═══ Source excerpt
Here's a slightly edited down version of an article on domestic robots that appears in this week's Economist includes their Technology Quarterly. As ever, there is a lot of material there that while not cutting edge, would be of interest to a Slashdot readers, so once again I recommend getting a subscription (yes, I know everyone has lots of spare time to read yet another publication). In the meantime, enjoy.

THE GENTLE RISE OF THE MACHINES
Mar 11th 2004

Robotics: The science-fiction dream that robots would one day become a part of everyday life was absurd. Or was it?

WHO would have thought that a Frisbee-shaped contraption that extracts dust from carpets would be the state of the art in household robots at the dawn of the 21st century? In the past year, Roomba, a circular automatic vacuum cleaner made by a firm called iRobot, has swept up millions of dollars from over 200,000 buyers--and was a must-have at Christmas, among geeks at least. Rival firms such as Electrolux and Karcher sell similar but pricier sweepers. Robot vacuum cleaners, it seems, are catching on.

So far, however, such robots have proliferated in science fiction, but have proved rather more elusive in the real world. But optimists are now arguing that the success of the Roomba and of toys such as Aibo, Sony's robot dog, combined with the plunging cost of computer power, could mean that the long-awaited mass market for robots is finally within reach. "Household robots are starting to take off," declared a recent report from the United Nations Economic Commission for Europe (UNECE). Are they really?

HAND-BUILT BY ROBOTS
Although the dream of the home robot has not died, robots have had their greatest impact in factories. Industrial robots go back over 40 years, when they first began to be used by carmakers. Unimate, the first industrial robot, went to work for General Motors in 1961. Even at a time when computing power was costly, robots made excellent workers and proved that machines controlled by computers could perform some tasks better than humans. In addition, robots can work around the clock and never go on strike.

There are now about 800,000 industrial robots around the world, and orders for new robots in the first half of 2003 were up a record 26% from the same period in 2002, according to the UNECE. Demand is increasing as prices fall: a robot sold in 2002 cost less than a fifth of an equivalent robot sold in 1990, for example. Today, in car factories in Japan, Germany and Italy, there is more than one robot for every ten production workers.

Similarly, agricultural robots harvest billions of tonnes of crops every year. There are six-legged timber cutters, tree-climbing fruit-pickers, robots that milk cows, and others that wash windows, trucks and aircraft. Industrial robotics is a $5.6 billion industry, growing by around 7% a year. But the UNECE report predicts that the biggest growth over the next three years will be in domestic rather than industrial robots. Sales of such devices, it predicts--from toys to lawnmowers to, yes, vacuum cleaners--will grow ten-fold between 2002 and 2006, overtaking the market for industrial robots.

The broader application of robotics is becoming possible thanks to the tumbling cost of computing power, says Takeo Kanade of Carnegie Mellon University's Robotics Institute, who has built robots on both sides of the Pacific. This lets programmers write more sophisticated software that delivers more intelligent robotic behaviour. At the same time, he notes, the cost of camera and sensor chips has tumbled too. "The processing power is so much better than before that some of the seemingly simple things we humans do, like recognizing faces, can begin to be done," says Dr Kanade.
══════
═══ Provided material
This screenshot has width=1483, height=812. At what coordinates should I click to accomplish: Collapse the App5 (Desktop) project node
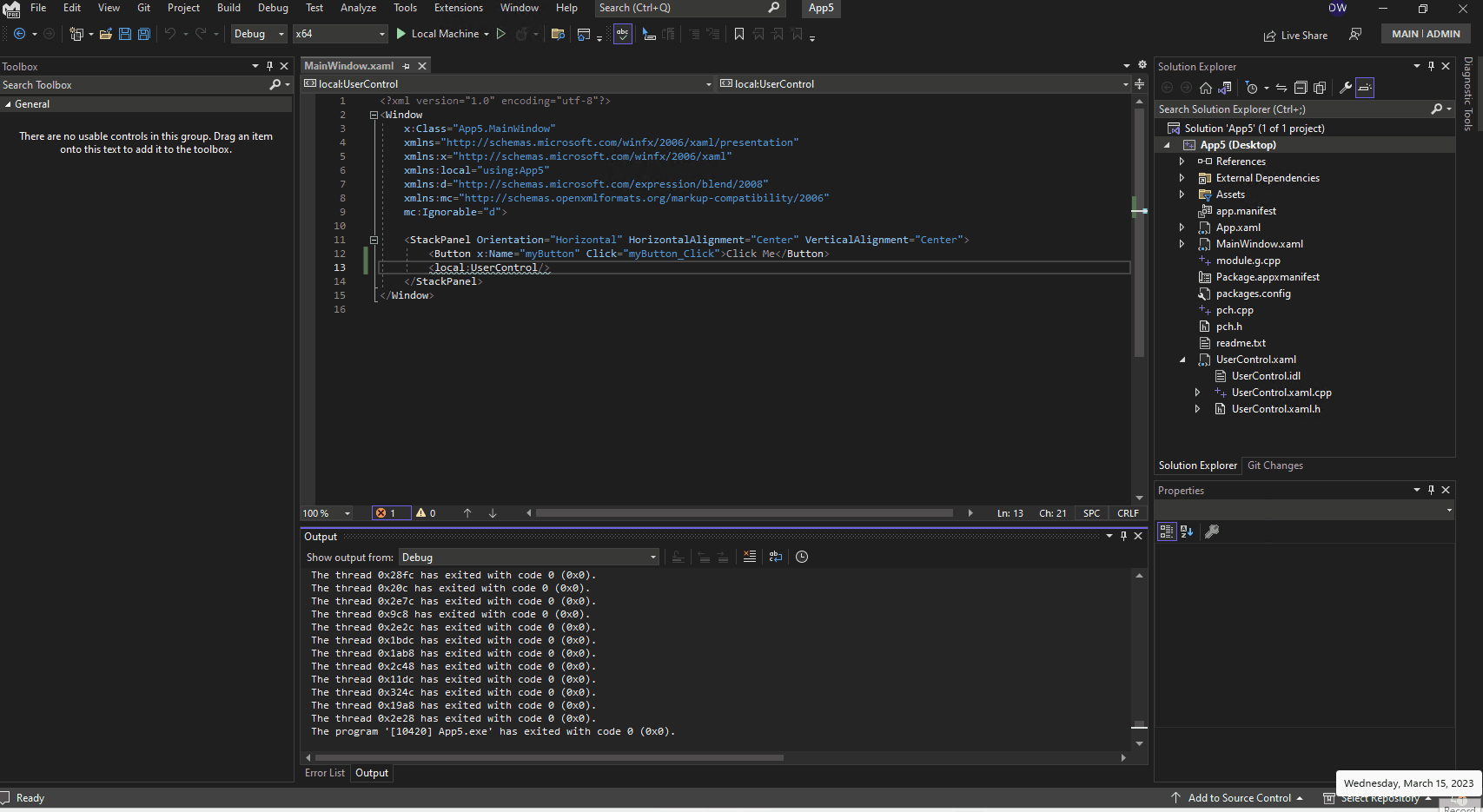click(x=1167, y=144)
══════
◆ Description of the task: Can you reproduce the robotics article word for word from "Robotics: The science-fiction" to "are catching on."? The data is unrelated to the robotics article.

◆ Correct output:
Robotics: The science-fiction dream that robots would one day become a part of everyday life was absurd. Or was it?

WHO would have thought that a Frisbee-shaped contraption that extracts dust from carpets would be the state of the art in household robots at the dawn of the 21st century? In the past year, Roomba, a circular automatic vacuum cleaner made by a firm called iRobot, has swept up millions of dollars from over 200,000 buyers--and was a must-have at Christmas, among geeks at least. Rival firms such as Electrolux and Karcher sell similar but pricier sweepers. Robot vacuum cleaners, it seems, are catching on.